If we hold on to an idea that only peaceful mindfulness is appropriate at a place like Radnor Lake, we block our chance to truly enter our own great nature. Ideals like this can be used to resist what’s truly present. When I first began to notice how unsettled my mind was during my hikes, I tried various means to fix it. I brought mala beads to Radnor and I tried to practice metta along the trails. Although I didn’t realize it at the time, my intention with these practices was incorrect: I was seeking a way to shut down my discomfort rather than to use the practices as skillful means to open heart and mind. Needless to say, they didn’t work and I abandoned the effort. One benefit of practicing sincerely over time is that we begin to discern more quickly whether we are using a particular practice skillfully or to resist and repress what’s really present.

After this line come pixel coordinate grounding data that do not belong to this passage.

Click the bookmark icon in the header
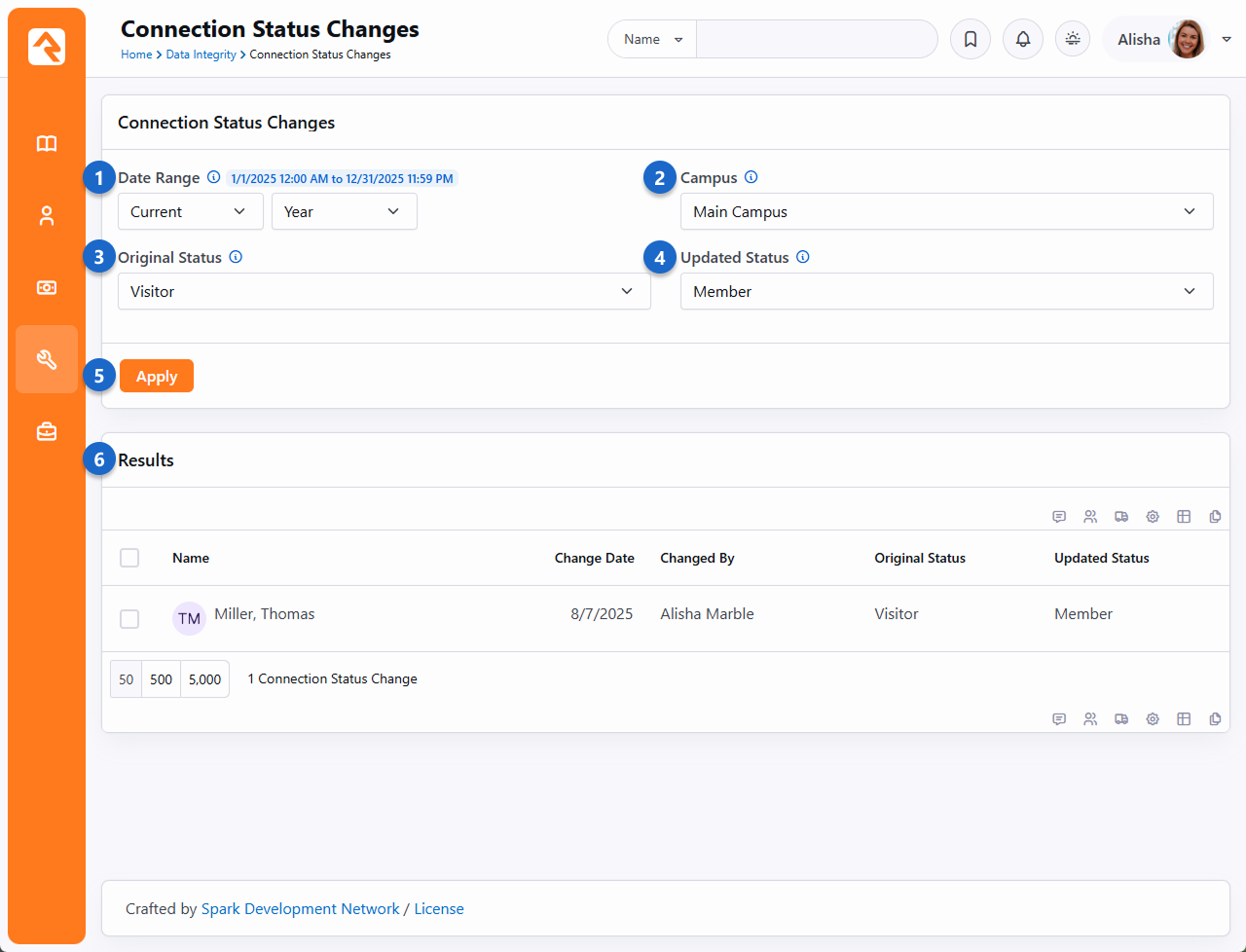The image size is (1246, 952). click(x=971, y=40)
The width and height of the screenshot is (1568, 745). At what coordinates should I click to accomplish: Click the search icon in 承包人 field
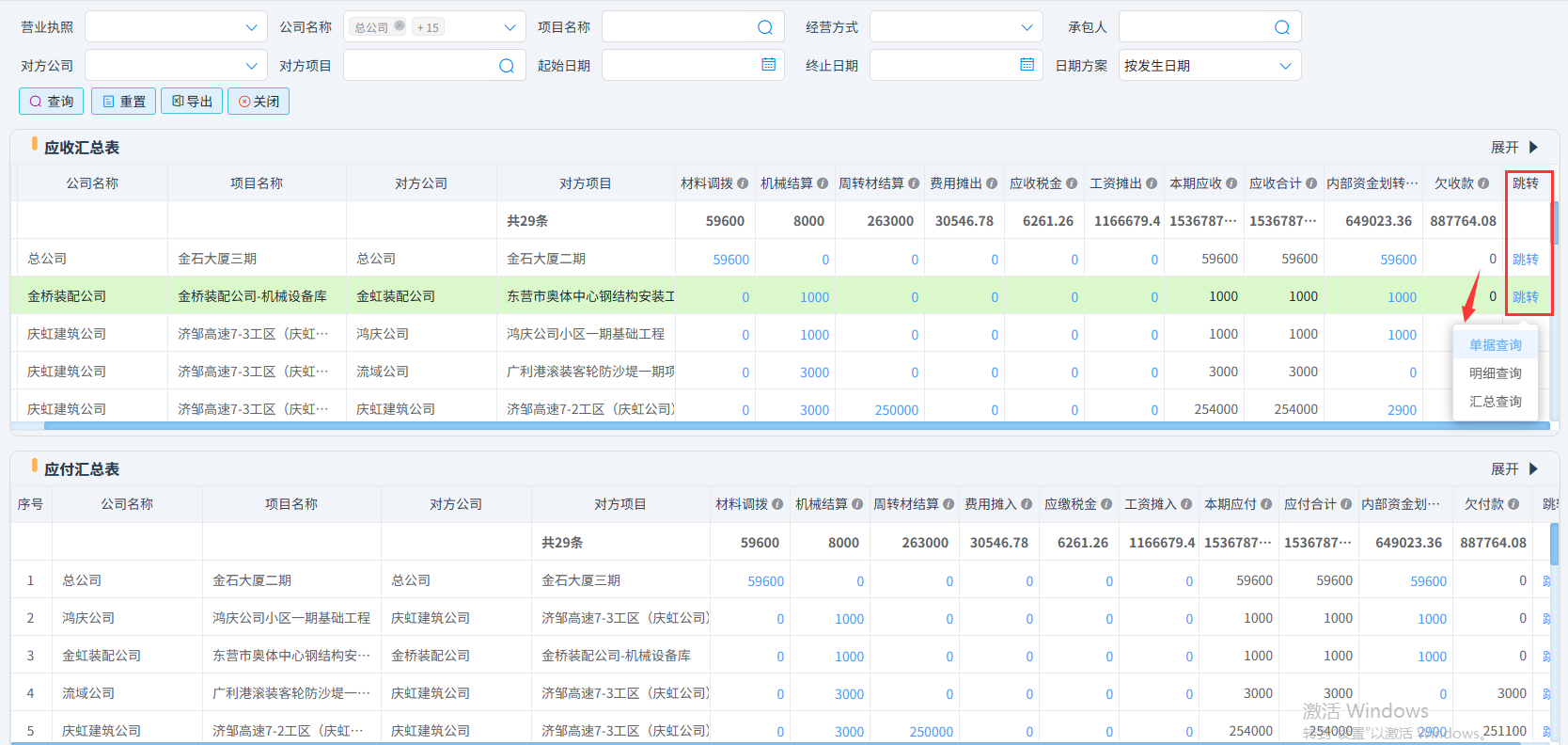click(x=1281, y=27)
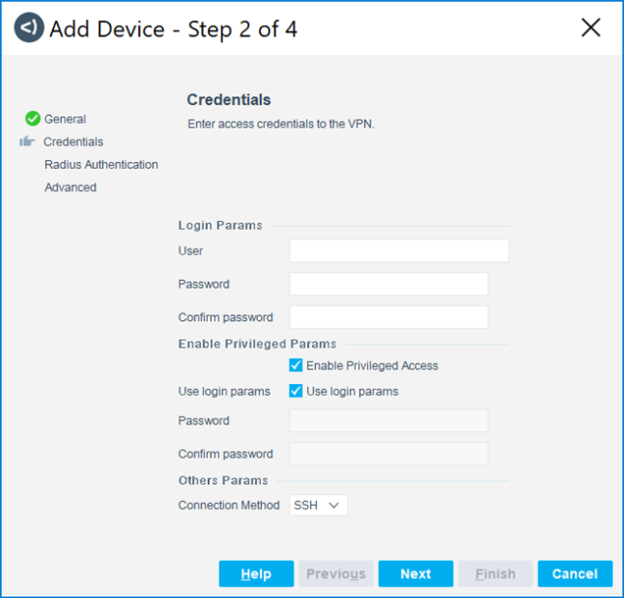624x598 pixels.
Task: Jump to the Advanced step
Action: point(70,188)
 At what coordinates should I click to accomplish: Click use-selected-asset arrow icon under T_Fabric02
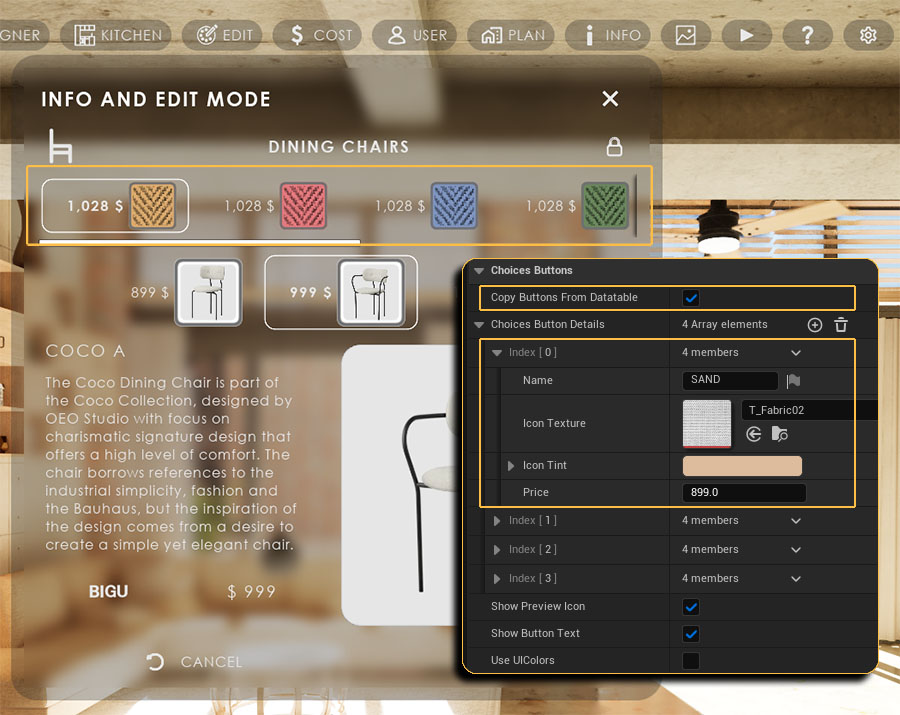click(754, 434)

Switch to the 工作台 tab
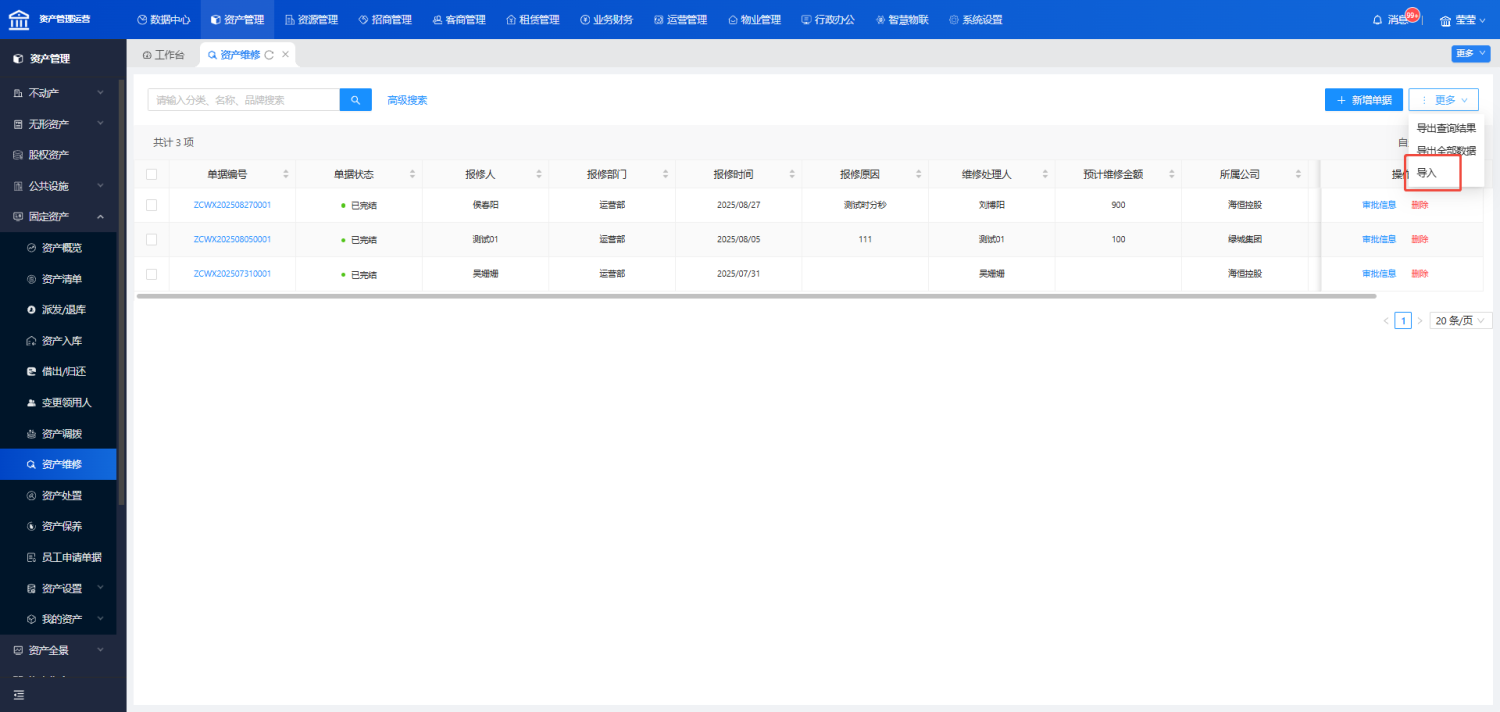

It takes courage to face ourselves just as we are, to let go of a spiritual ideal and to reside in the midst of our own human imperfections with no distractions. Now when I hike at Radnor, I recognize that the path to clarity and equanimity is right in the midst of my own unsettled mind. When I am willing to pause long enough to genuinely touch the tenderness, the anxiety or fear that often accompanies a mind full of thought, the sounds and sights of nature become vividly alive. This softening and presence of heart may bring a tear or a smile, but the spinning of my mind simply stops in the midst of this moment. At this juncture, each step along the way, whether the trail is dusty and dry or squishy with mud, happens with effortless presence and gratitude. Whatever I was struggling with clears and is no longer a problem to be solved. The lotus indeed blooms in the mud.